Aber reicht das als Warnung aus? Auch Bundeswehr-Soldaten sind nicht vor den allgemeinen Fallen sozialer Plattformen gefeit. Selbstdarstellung und ein laxer Umgang mit den eigenen und Bundeswehr-Daten bergen Gefahren. Soldaten würden noch „zu unbedarft“ etwa mit Chat-Gruppen umgehen, kritisiert die Wehrbeauftragte Eva Högl (SPD) in ihrem aktuellen Wehrbericht. „Ihnen muss klar sein: Jeder Beitritt zu einer Messenger-Gruppe ist mit der Gefahr verbunden, durch rechtswidrige Inhalte, die Dritte in diesen Gruppen teilen, selbst eine Dienstpflichtverletzung zu begehen.“ Oder gar zum Verdachtsfall für den MAD zu werden.
Doch auch einzelne Posts bergen Risiken: Bei einem Post versehentlich zu viel über den Einsatz zu verraten, ist auch ein Grund, warum sich beispielsweise bei der Marine längst nicht alle der Forderung nach Internet an Bord der Kriegsschiffe anschließen. Dienstvorgesetzte könnten gar nicht dauerhaft im Auge behalten, was die Soldaten in den sozialen Medien treiben, heißt es von ranghohen Mitgliedern. Mal aus zeitlichen Gründen, mal aufgrund fehlender Berührung mit der Thematik.Wer sich in den sozialen Netzwerken präsentiert, ist generell angehalten, Privates und Dienstliches zu trennen sowie die Truppe würdig zu repräsentieren. Ob das gelingt, liegt nicht nur im Auge des Betrachters, sondern eben vor allem in dem des Vorgesetzten.
Prospekte statt Schulungen
Spezielle Schulungen für die teilweise noch sehr jungen Soldaten gibt es offenbar nicht, wie unserer Redaktion mehrere Bundeswehrangehörige bestätigen. Das Verteidigungsministerium lässt Fragen nach Schulungen unbeantwortet, verweist stattdessen auf die „Social Media Guide Lines“, die die Bundeswehr seit mehr als zehn Jahren hat. „Sie sind keine Vorschrift im klassischen Sinne, sondern eine Handreichung, um den komplexen Umgang mit den sozialen Medien zu erleichtern und vorschriften- und gesetzeskonform zu gestalten“, ergänzt ein Sprecher.

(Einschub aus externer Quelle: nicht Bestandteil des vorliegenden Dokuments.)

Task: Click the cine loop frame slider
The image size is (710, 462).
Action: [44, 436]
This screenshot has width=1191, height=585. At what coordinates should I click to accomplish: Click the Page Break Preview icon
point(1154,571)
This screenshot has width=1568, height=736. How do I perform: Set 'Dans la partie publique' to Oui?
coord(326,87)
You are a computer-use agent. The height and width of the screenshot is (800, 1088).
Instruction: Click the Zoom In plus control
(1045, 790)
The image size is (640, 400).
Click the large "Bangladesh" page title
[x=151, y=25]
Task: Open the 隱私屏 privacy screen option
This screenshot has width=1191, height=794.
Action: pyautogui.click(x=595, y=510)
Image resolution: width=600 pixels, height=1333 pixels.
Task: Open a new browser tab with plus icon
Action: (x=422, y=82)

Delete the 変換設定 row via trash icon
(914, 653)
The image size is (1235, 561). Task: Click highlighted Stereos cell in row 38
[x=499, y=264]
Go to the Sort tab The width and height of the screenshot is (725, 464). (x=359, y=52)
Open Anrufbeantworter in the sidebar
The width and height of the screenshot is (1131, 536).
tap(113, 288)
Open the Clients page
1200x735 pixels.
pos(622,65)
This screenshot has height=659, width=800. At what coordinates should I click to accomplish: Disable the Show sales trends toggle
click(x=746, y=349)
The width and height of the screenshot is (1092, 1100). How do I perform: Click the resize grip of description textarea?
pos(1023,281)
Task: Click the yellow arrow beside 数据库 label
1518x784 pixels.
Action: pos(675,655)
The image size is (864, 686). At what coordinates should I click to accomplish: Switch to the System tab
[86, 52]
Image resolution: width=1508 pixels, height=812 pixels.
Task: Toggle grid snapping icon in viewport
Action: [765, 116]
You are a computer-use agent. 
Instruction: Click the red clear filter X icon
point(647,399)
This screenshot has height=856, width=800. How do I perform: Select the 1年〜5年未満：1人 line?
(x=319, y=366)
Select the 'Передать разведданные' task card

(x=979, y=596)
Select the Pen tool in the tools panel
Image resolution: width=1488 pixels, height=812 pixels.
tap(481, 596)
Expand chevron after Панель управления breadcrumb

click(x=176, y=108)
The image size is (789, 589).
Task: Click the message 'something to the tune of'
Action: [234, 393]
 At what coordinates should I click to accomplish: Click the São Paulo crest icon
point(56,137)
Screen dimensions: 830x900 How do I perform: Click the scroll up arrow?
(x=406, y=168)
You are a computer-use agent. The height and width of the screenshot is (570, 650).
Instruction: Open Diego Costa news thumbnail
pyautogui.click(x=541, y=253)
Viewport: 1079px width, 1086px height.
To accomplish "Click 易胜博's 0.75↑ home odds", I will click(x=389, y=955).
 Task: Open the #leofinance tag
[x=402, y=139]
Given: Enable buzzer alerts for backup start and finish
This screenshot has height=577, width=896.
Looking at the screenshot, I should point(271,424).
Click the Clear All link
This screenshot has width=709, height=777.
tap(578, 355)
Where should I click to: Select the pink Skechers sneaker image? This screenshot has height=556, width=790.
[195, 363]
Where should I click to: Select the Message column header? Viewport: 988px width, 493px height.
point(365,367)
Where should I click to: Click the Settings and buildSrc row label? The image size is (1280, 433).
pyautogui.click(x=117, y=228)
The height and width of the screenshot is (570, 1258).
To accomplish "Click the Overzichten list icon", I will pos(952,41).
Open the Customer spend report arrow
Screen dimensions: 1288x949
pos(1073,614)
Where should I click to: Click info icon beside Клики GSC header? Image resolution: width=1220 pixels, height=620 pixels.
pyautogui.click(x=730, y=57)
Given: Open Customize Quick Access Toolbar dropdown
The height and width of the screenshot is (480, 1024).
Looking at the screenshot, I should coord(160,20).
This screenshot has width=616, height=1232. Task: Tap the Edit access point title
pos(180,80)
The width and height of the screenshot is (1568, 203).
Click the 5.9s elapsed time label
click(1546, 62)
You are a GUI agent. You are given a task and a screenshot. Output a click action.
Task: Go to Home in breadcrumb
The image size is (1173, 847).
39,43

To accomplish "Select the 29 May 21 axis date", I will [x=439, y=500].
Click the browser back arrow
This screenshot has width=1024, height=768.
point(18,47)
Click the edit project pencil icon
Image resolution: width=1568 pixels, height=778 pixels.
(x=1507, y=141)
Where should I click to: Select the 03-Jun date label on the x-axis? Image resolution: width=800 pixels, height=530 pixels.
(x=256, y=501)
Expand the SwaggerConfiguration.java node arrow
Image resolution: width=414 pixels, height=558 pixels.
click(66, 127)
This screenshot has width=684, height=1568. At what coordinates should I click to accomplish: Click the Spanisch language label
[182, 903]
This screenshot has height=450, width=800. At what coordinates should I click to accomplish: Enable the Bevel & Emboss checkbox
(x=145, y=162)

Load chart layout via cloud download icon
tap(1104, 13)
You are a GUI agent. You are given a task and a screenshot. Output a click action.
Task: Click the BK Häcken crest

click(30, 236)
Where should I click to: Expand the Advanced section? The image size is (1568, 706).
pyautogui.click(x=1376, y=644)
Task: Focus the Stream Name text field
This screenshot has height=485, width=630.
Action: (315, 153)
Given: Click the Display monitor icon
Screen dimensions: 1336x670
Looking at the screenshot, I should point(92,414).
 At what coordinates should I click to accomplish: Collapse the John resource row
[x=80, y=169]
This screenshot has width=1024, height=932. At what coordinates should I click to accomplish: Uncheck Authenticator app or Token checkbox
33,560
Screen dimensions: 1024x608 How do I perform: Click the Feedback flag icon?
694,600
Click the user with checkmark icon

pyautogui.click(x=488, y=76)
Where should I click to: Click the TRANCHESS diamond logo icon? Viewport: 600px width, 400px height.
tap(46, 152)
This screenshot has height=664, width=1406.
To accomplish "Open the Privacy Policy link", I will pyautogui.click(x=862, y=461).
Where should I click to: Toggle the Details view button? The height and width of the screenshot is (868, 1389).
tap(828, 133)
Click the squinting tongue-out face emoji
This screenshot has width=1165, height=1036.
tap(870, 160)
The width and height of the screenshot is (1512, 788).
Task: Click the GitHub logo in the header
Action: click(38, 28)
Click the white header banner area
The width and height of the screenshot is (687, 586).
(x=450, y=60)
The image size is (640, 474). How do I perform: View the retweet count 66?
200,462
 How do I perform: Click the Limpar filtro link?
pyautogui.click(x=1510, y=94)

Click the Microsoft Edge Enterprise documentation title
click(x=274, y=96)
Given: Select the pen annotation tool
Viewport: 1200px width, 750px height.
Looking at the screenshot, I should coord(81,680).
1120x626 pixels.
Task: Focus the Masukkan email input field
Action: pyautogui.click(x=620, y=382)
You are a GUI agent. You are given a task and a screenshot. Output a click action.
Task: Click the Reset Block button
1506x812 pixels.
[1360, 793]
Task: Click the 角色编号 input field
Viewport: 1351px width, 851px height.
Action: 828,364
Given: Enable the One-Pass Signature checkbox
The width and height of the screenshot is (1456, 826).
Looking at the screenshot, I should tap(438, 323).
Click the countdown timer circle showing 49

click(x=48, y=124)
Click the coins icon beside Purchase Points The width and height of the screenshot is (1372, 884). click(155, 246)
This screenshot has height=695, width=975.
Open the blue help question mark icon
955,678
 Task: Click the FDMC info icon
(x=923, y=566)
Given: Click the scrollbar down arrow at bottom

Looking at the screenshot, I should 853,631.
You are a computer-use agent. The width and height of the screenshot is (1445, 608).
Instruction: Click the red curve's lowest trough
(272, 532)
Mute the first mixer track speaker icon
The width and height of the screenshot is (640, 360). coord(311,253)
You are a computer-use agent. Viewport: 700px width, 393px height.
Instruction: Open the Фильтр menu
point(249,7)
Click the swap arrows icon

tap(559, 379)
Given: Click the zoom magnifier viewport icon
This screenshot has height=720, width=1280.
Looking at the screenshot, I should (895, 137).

Acht Seiten Tipps und Tricks zum Umgang bei Facebook, Instagram, TikTok und Co. – wobei die Bundeswehr, die etwa beim umstrittenen chinesischen Dienst TikTok selbst gar nicht vertreten ist, eben auch auf Werbung für sich selbst hofft. So heißt es von der Bundeswehr zu den Richtlinien an die Soldaten gerichtet: „Nutzen Sie bei Posts in ihren persönlichen Profilen gerne Hashtags wie #Bundeswehr, #Bundeswehrkarriere oder #SocialMediaDivision. Sie helfen anderen engagierten Bundeswehrangehörigen, Ihre Beiträge zu finden, mit Ihnen durch Likes oder Kommentare zu interagieren und erleichtern dabei die Vernetzung. Seien Sie dabei und zeigen Sie sich und Ihren Berufsalltag, verlinken Sie andere Mitglieder.“
Tipps, wie Soldaten auf privaten Accounts dem Bundeswehr-Image helfen können, wollen so gar nicht zu den hinter vorgehaltener Hand getätigten Aussagen von Vorgesetzten passen, die wenig Lust verspüren, ständig ein Auge auf die Accounts der eigenen Soldaten zu haben.
Richtlinien alleine reichen nicht, mahnt indes die Wehrbeauftragte Eva Högl. Sie böten zwar eine gute Grundlage, dennoch „muss die Truppe an der praktischen Umsetzung der darin aufgenommenen Regelungen und Vorgaben in der Breite und Tiefe arbeiten“. Heißt auch: Informativ gestaltete Prospekte und Richtlinien zur Gefahr vor Spionen im Netz und dem Umgang mit den sozialen Medien allgemein sind zu wenig, damit auch wirklich alle Soldaten die Truppe „würdig“ vertreten – und niemand in die „Liebesfallen“ russischer Agenten gerät.